On the bright side, nature abhors a vacuum. By ceding all of the informational territory on open-source software to the vacuum of
Due to a dysfunctional culture of fundamentalist zealotry, Wikipedia fails with respect to open-source software. There's little to nothing we can do about that. Best of luck, Maximus5 and cohort.
Wikipedians do not have that kind of attitude to every form of OSS.
Take 7-Zip, for instance. Yes, CNet, ZDNet et al. have talked about it (you make it sound as if CNN needs to cover this too), but another criteria that makes 7-Zip notable is its historical value. It is a 16-year-old graphical file archiver made by the same person who made the 7z file format and the LZMA compression algorithm. It is notable because it is a clear open-source competitor to RAR.

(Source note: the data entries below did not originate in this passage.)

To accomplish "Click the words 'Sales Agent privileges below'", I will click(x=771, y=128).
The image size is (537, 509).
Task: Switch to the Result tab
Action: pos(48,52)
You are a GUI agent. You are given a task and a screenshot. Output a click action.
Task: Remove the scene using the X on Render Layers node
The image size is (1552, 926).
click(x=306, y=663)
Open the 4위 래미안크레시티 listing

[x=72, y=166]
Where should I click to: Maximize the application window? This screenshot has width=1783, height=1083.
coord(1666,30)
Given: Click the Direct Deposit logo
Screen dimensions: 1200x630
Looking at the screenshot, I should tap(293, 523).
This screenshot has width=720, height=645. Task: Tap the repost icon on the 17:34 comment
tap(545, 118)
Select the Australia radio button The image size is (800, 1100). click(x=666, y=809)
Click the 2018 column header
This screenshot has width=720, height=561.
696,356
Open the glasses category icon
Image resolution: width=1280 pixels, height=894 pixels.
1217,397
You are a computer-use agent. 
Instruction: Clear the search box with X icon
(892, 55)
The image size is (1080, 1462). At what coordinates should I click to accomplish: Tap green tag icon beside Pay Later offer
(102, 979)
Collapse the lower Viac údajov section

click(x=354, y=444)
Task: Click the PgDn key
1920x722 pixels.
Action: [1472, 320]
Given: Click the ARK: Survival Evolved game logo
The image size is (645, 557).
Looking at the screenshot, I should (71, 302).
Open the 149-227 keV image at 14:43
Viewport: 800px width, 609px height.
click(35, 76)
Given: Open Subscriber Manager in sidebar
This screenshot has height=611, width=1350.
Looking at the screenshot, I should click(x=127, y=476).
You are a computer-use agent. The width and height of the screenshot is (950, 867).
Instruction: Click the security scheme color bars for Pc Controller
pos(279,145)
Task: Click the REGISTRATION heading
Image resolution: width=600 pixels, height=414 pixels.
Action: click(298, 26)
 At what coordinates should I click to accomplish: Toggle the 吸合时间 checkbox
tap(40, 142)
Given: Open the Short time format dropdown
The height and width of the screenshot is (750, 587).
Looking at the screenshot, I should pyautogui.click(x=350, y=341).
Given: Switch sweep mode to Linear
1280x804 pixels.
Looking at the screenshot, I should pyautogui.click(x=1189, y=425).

However, one thing that ticks me off about Wikipedia is how admins often override voting (ex. everyone can say "no" in a close discussion and the admin will say "yes" and delete it anyway), and how deleted articles cannot be recovered. Instead you have to go in there right before it's deleted, salvage the article, and bring it back to userspace.
isn't this big enough ;) http://www.hanselman.com/blog/ConEmuTheWindowsTerminalConsolePromptWeveBeenWaitingFor.aspx
Would creating an article in a different language help?
Related: ConEmu was mentioned in print in one of the largest computer magazines in Germany.(http://www.heise.de/ct/ausgabe/2013-9-Systemwartung-per-Kommandozeile-2323785.html (paywalled))
Fails WP:PRODUCT - does not apply to ConEmu - see Notability (organizations and companies)
Simply stated, an organization is a group of more than one person formed together for a purpose. This includes commercial and non-commercial activities, such as charitable organizations, educational institutions, hospitals, institutions, interest groups, social clubs, companies, partnerships, proprietorships, religious denominations, sects, etc.
This guideline does not cover small groups of closely related people such as families, entertainment groups, co-authors, and co-inventors covered by WP:Notability (people).
Regardless, we just need to put some attention into the article.
I found ConEmu a few weeks ago and have fallen in love with it. I'm doing a lot of GStreamer work and I like the ability to quickly move between console windows and have both Cygwin and PS windows open also. It is also amazing to put Notepad into a tab and use it for command editing. Makes my life with command line work a million times better.
I actually found ConEmu off an article talking about PowerShell (forget the topic) but it referenced an article written by Scott Hanselman about ConEmu
I see somebody referenced the Hanselman article above with link. I'm leaving the reference anyway.
Why do we care honestly? Wikipedia editors are notorious toward non-mainstream-whatever-in-any-domain and they quickly categorize many things as frindge. I was editing wikipedia before and no matter how good references were I stood no chance against admin editors - depending on the page in question the writings can be reverted in a matter of minutes.
Why care at all? As an example I was struggling with cmd for years. And even when ConEmu was already in play, I couldn't find it by googling like "cmd replacement" for a long time. So I appreciate as much information about ConEmu over internet as possible. Weight of the wiki and wiki pages nowadays is awesome. It is free. Why should ConEmu loose it?
That relates to what I mean. I'm not a SEO expert in any kind but have heard that being referenced by sites like Wiki or Stackoverflow is very good for SEO.
I agree with you in terms that deleting Wiki article isn't killing the project. At the same time I recalled my long forgotten wiki account and tried to help. If many community members will try to help, the page, probably, will not be deleted. Why not? )
For what it's worth, I followed @leycec here because he's a funny guy, and now I'm using ConEmu as a replacement for conhost.exe. (It handles the ANSI codes in the output of
So uh, I probably wouldn't have discovered ConEmu if its article hadn't been flagged for deletion. How about that?